** START OF Entries **
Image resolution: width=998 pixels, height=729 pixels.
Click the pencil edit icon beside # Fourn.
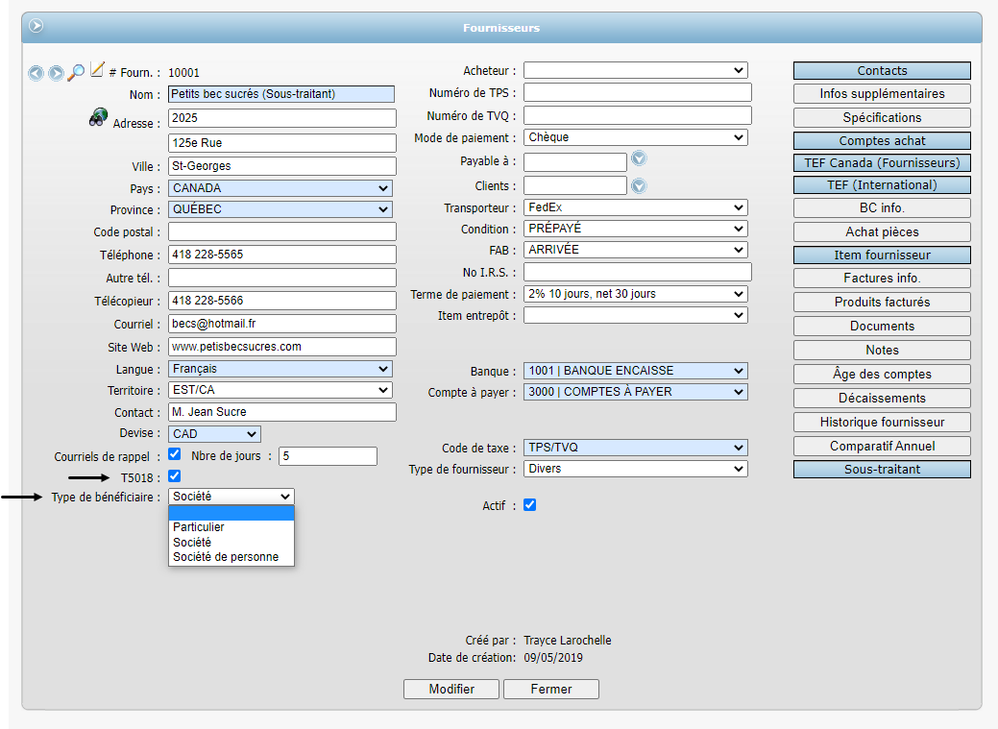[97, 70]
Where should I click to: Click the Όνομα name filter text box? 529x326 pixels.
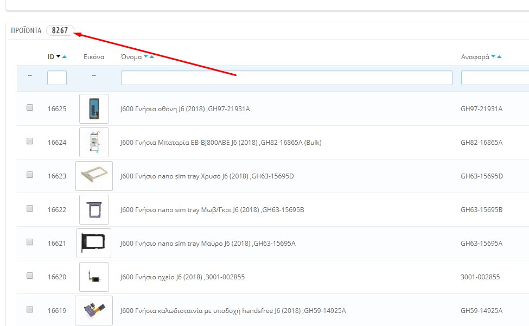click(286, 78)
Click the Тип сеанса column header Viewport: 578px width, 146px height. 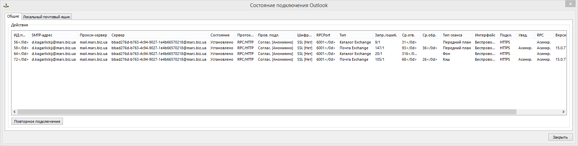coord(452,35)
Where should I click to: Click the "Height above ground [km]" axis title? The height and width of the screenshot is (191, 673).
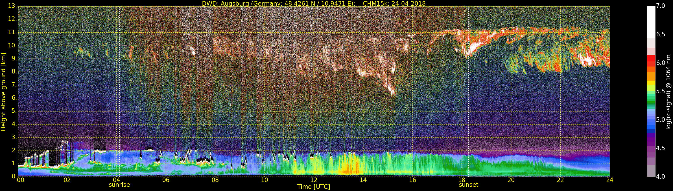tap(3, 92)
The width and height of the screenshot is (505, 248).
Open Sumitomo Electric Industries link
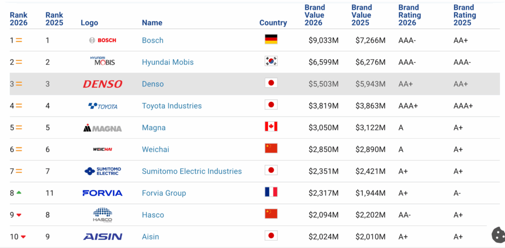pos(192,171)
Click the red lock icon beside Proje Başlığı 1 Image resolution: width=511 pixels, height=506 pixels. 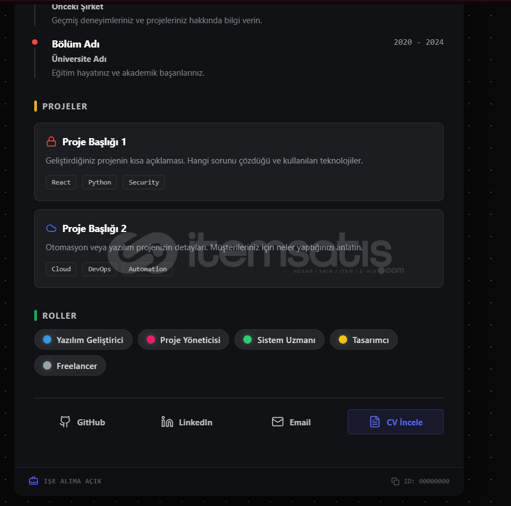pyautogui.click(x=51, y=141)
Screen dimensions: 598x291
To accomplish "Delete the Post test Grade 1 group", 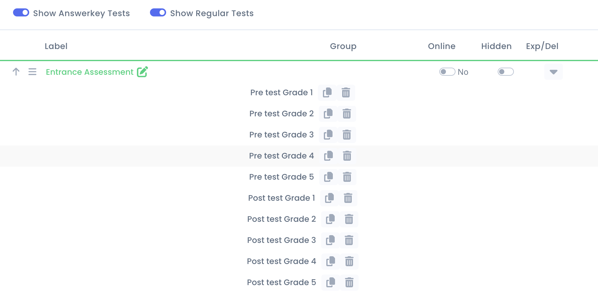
** END OF Entries **
What is required:
Rewrite the material from the line containing "Screen dimensions: 598x291" through the end, replacing "Delete" with "Remove" and changing nothing else. Leave the pictures out of your answer.

Answer to the problem:
Screen dimensions: 598x291
To accomplish "Remove the Post test Grade 1 group", 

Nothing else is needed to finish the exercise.